## Tutorial

# Calculate Vegetation Biomass from LiDAR Data in Python

**Authors:**
Paul Gader

**Last Updated:**
Nov 27, 2020

In this tutorial, we will calculate the biomass for a section of the SJER site. We will be using the Canopy Height Model discrete LiDAR data product as well as field data collected by the terrestrial observation group at NEON.

### Objectives

After completing this tutorial, you will be able to:

- Learn how to apply a guassian smoothing fernal for high-frequency spatial filtering
- Apply a watershed segmentation algorithm for delineating tree crowns
- Calculate biomass predictor variables from a CHM
- Setup training data for Biomass predictions
- Apply a Random Forest machine learning approach to calculate biomass

### Install Python Packages

**numpy****gdal****matplotlib****matplotlib.pyplot****os**

### Download Data

If you have already downloaded the data set for the Data Institute, you have the data for this tutorial within the SJER directory. If you would like to just download the data for this tutorial use the following link.

In this tutorial, we will calculate the biomass for a section of the SJER site. We will be using the Canopy Height Model discrete LiDAR data product as well as field data collected by the TOS group at NEON. This tutorial will calculate Biomass for individual trees in the forest.

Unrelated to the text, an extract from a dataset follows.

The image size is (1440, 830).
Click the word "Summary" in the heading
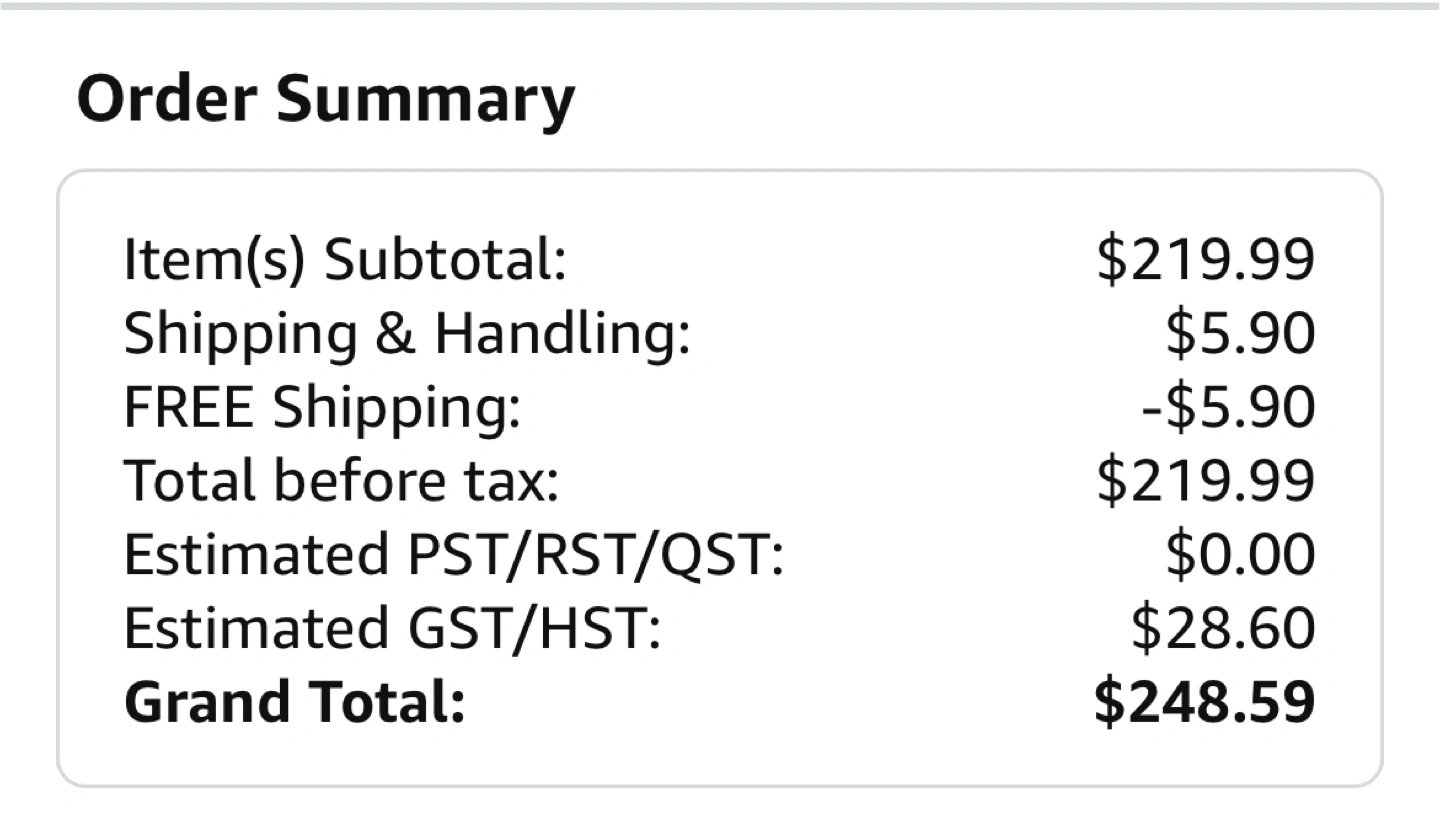(x=425, y=101)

The calculation of biomass consists of four primary steps:

- Delineating individual tree crowns
- Calculating predictor variables for all individuals
- Collecting training data
- Applying a regression model to estiamte biomass from predictors

In this tutorial we will use a watershed segmentation algorithm for delineating tree crowns (step 1) and and a Random Forest (RF) machine learning algorithm for relating the predictor variables to biomass (part 4). The predictor variables were selected following suggestions by Gleason et al. (2012) and biomass estimates were determined from DBH (diamter at breast height) measurements following relationships given in Jenkins et al. (2003).

## Get Started

First, we will import several of the typical libraries.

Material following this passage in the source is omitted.